## Written request A:
In the marriage forum thread, list the things set off by slashes in the sentence about a website for women.
## Written request B:
What website does the marriage forum thread recommend for women?
## Written request C:
Continue the marriage forum thread from its last sentence.
— START OF Provided passage —
A lot of women are becoming increasingly masculine (perhaps partially due to the feminist movement) and a lot of men are becoming increasingly FEMININE. Needles to say, a lot of women often emasculate their husbands as well.

Another thing is that, to have an outstanding marriage or relationship, each partner really has to get outside of themselves and commit to fulfilling their spouse's needs at the highest level, and finding out what the most need. 

One good website for women who want to rekindle their passion/love/make a raving fan of their husband, this is a great website for it:

The Feminine Woman 

Good luck guys


----------



## lisakifttherapy

What a great topic! From the various responses, people have different experiences with long term marriage. Some are lucky enough to have the "rush of love" often and others have settled into more of a routine, loving each other, but looking more like a slow burn rather than a raging fire.

One concern I'm having is that those who don't get the "flock of butterflies" will feel like they don't have a good marriage. There are plenty of long term, steady, loving marriages that work just great without this.
— END OF Provided passage —
— START OF Source material —
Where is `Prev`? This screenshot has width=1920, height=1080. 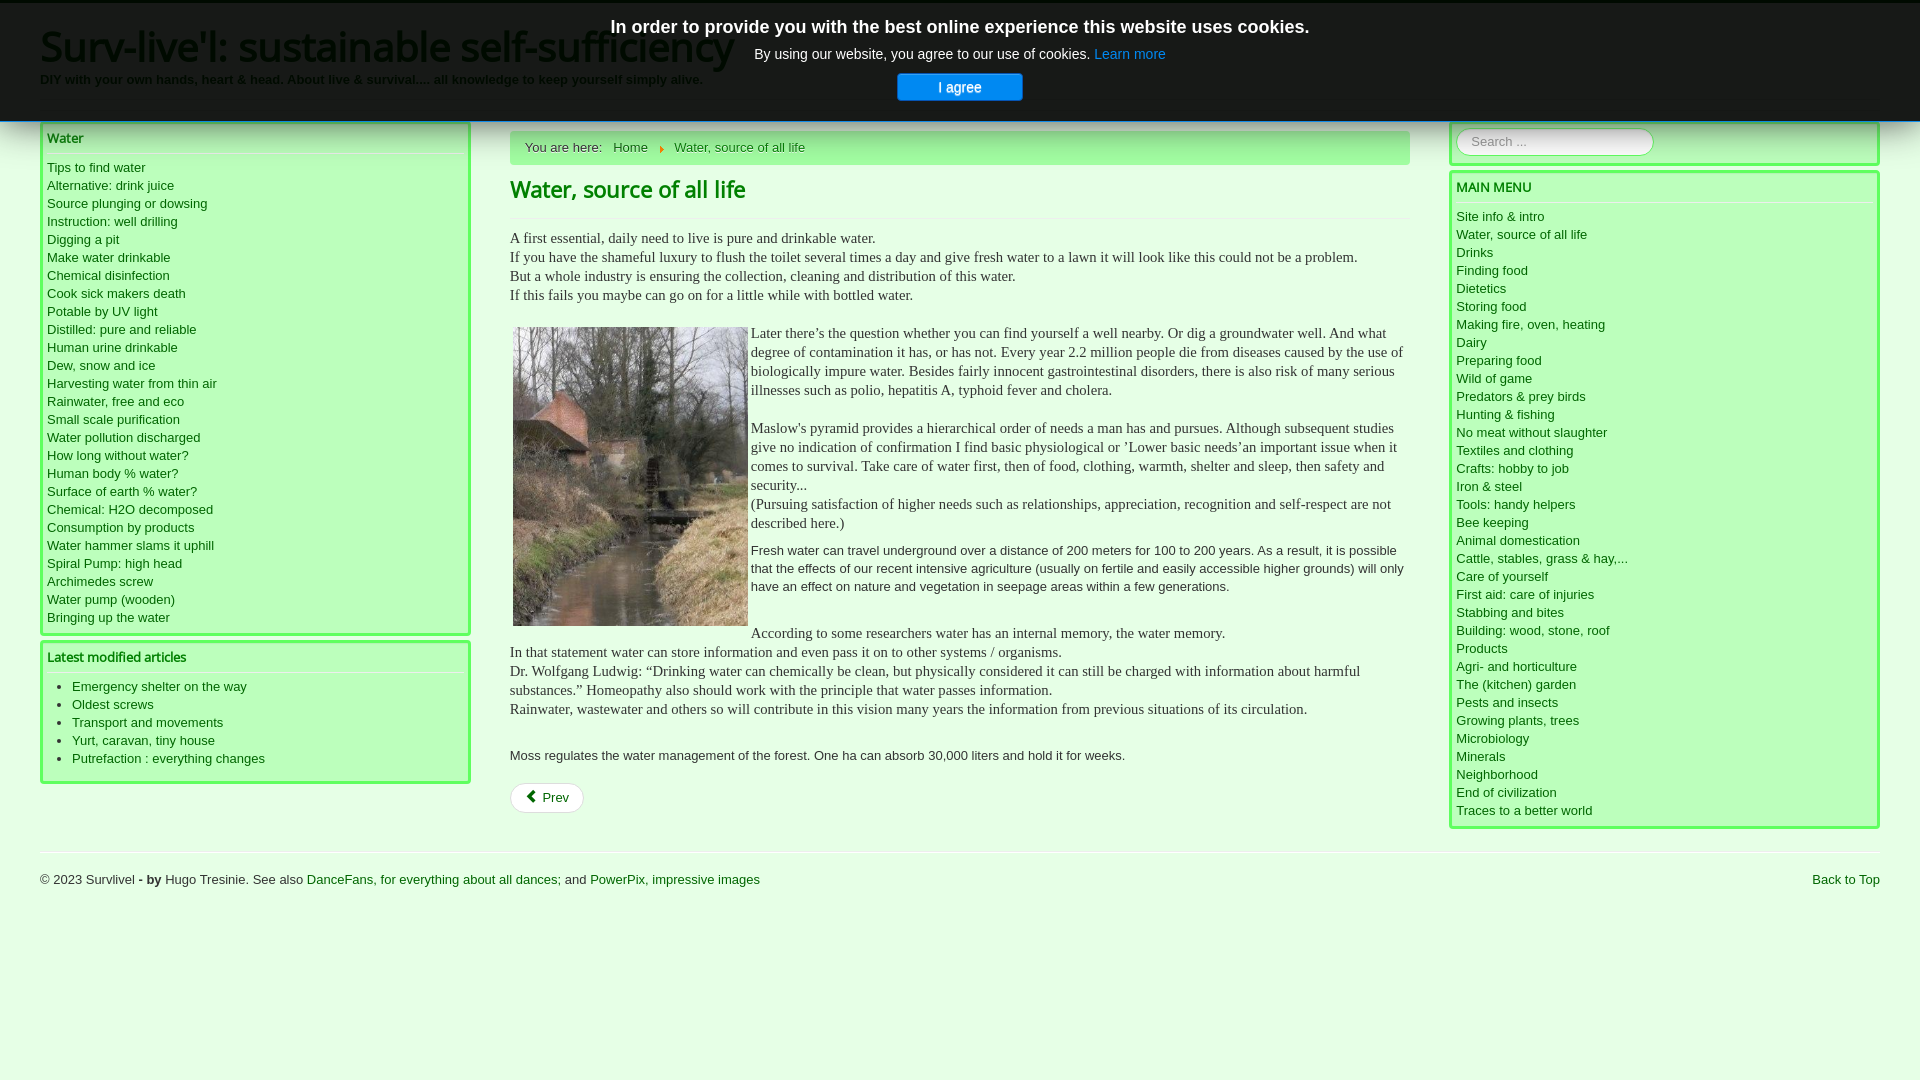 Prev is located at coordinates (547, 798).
— END OF Source material —
## Exercise result A:
passion, love, make a raving fan of their husband

## Exercise result B:
The Feminine Woman

## Exercise result C:
Every marriage is different. People change and so do relationships! Those who navigate the change well often do better than those who don't. And yes, it's absolutely possible to close the gap in a disconnected marriage - if that's the case!

Kudos to those who are in long term marriages and still have the chemistry of a couple in the honeymoom phase! For many others, this fades a bit - and this is NOT abnormal.


----------



## naojkat

my husband and i is together for almost 10 years. From the first time i saw him up to this day, i do still feel the same way. I do still feel the magic and the spark of love.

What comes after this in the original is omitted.